→ Given text
════════════════
The sun porch at the Eisenhower National Historic Site

photo by: Scott Suchman

Preservation Magazine, Summer 2022

The Eisenhowers' Escape is Back in Business With a Few New Touches

Two years before he was elected the 34th president of the United States in 1952, Dwight D. Eisenhower and his wife, Mamie, purchased the only home they would ever own together—a Pennsylvania farmhouse right next to Gettysburg Battlefield. The couple donated the site to the National Park Service in 1967 but kept it as their residence until President Eisenhower died in 1969, and Mamie chose to live there until her death a decade later. The bucolic property, now a National Historic Site, features cattle barns, a skeet range, and views of South Mountain.

The house reopened for tours over Memorial Day weekend in 2022, after two years of pandemic closure. But its staff kept busy with improvements during the shutdown, including replacing the building’s 1955 HVAC system. “It’s much more efficient than what we had before,” says Michael Florer, the site’s curator.

Florer and his team also took the opportunity to conserve or reproduce some of the house’s original furnishings. Conservators repaired the burgundy silk cushioning on a set of 14 Jacobean-style dining chairs that were last reupholstered in the 1950s. The site also purchased two new West Point chairs from the former president’s alma mater, the U.S. Military Academy, to match the pair already on display in the den.
════════════════
→ Instructions to follow
Continue the article about the Eisenhowers' Gettysburg farmhouse from the point where it ends.

Stored data
════════════════
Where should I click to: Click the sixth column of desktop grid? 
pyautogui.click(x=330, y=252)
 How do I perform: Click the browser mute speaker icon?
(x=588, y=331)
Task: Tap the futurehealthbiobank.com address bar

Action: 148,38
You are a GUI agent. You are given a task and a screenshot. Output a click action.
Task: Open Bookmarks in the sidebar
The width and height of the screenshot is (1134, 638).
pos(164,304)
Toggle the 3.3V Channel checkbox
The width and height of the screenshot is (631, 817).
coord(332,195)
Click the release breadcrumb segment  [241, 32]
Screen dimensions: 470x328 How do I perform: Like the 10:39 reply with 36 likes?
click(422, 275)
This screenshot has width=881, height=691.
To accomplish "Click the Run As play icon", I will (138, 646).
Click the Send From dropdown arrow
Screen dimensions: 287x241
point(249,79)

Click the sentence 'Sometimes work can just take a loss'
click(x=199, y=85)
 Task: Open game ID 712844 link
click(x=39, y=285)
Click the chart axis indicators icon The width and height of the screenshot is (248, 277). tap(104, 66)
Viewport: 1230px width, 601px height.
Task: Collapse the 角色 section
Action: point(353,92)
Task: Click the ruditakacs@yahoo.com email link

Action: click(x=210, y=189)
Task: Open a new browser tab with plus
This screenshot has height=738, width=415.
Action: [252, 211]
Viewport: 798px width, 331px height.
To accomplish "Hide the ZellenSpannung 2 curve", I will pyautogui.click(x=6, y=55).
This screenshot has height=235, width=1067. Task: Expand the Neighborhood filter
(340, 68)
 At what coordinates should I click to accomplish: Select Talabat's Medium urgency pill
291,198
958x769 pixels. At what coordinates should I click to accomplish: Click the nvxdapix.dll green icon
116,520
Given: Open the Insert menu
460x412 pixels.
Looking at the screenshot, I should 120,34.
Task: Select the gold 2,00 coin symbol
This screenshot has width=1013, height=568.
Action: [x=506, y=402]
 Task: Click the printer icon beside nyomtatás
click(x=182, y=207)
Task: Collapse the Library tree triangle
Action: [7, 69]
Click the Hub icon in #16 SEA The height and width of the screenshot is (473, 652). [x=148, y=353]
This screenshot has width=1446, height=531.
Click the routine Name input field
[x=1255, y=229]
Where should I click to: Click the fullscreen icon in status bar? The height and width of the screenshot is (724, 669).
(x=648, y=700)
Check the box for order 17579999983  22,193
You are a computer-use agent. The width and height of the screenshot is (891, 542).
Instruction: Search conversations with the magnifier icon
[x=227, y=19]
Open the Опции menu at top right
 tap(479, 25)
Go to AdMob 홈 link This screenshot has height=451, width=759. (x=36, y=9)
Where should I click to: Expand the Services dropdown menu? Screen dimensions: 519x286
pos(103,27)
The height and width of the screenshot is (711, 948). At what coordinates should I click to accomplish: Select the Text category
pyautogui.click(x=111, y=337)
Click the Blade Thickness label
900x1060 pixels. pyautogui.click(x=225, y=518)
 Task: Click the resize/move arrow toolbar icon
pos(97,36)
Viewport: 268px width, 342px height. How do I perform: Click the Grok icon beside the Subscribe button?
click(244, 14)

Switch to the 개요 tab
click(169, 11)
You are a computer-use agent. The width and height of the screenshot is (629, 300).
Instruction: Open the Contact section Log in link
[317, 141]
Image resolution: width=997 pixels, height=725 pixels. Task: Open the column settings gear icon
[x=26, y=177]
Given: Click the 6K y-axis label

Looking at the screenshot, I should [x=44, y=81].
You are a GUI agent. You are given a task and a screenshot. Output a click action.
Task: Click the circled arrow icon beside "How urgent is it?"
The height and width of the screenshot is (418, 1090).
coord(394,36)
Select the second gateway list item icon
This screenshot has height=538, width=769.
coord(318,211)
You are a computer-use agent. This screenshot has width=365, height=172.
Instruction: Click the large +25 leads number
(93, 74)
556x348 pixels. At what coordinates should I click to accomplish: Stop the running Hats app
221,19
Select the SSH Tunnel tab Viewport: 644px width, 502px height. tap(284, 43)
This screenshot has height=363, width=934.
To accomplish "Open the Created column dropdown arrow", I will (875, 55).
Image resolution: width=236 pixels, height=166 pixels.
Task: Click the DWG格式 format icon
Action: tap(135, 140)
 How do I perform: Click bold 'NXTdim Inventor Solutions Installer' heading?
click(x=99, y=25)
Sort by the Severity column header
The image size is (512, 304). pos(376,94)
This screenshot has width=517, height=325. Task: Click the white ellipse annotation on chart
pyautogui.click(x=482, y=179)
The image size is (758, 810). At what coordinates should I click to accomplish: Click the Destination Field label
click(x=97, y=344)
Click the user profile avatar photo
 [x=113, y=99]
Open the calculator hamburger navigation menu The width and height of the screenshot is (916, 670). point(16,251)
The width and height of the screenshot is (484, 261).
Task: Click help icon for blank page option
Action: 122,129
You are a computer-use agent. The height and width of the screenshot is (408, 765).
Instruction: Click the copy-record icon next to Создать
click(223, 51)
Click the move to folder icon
════════════════
→ Written answer
And the curators commissioned reproductions of two wool Bokhara rugs for the house’s sun porch (shown). Members of the Eisenhower family loaned them the originals to help with the reproduction process. “The rugs were gifts during Ike’s administration,” Florer says—one from the prime minister of Afghanistan, Mohammed Daoud Khan, in 1958; the other, from the country’s King Mohammad Zahir Shah in 1959. The new versions were woven in Nepal and now grace the white-walled porch, where the former president often painted landscapes, portraits, and still lifes.

Editor's note: This story was updated on October 25, 2022.

Meghan Drueding

Meghan Drueding is the executive editor of Preservation magazine. She has a weakness for Midcentury Modernism, walkable cities, and coffee-table books about architecture and design.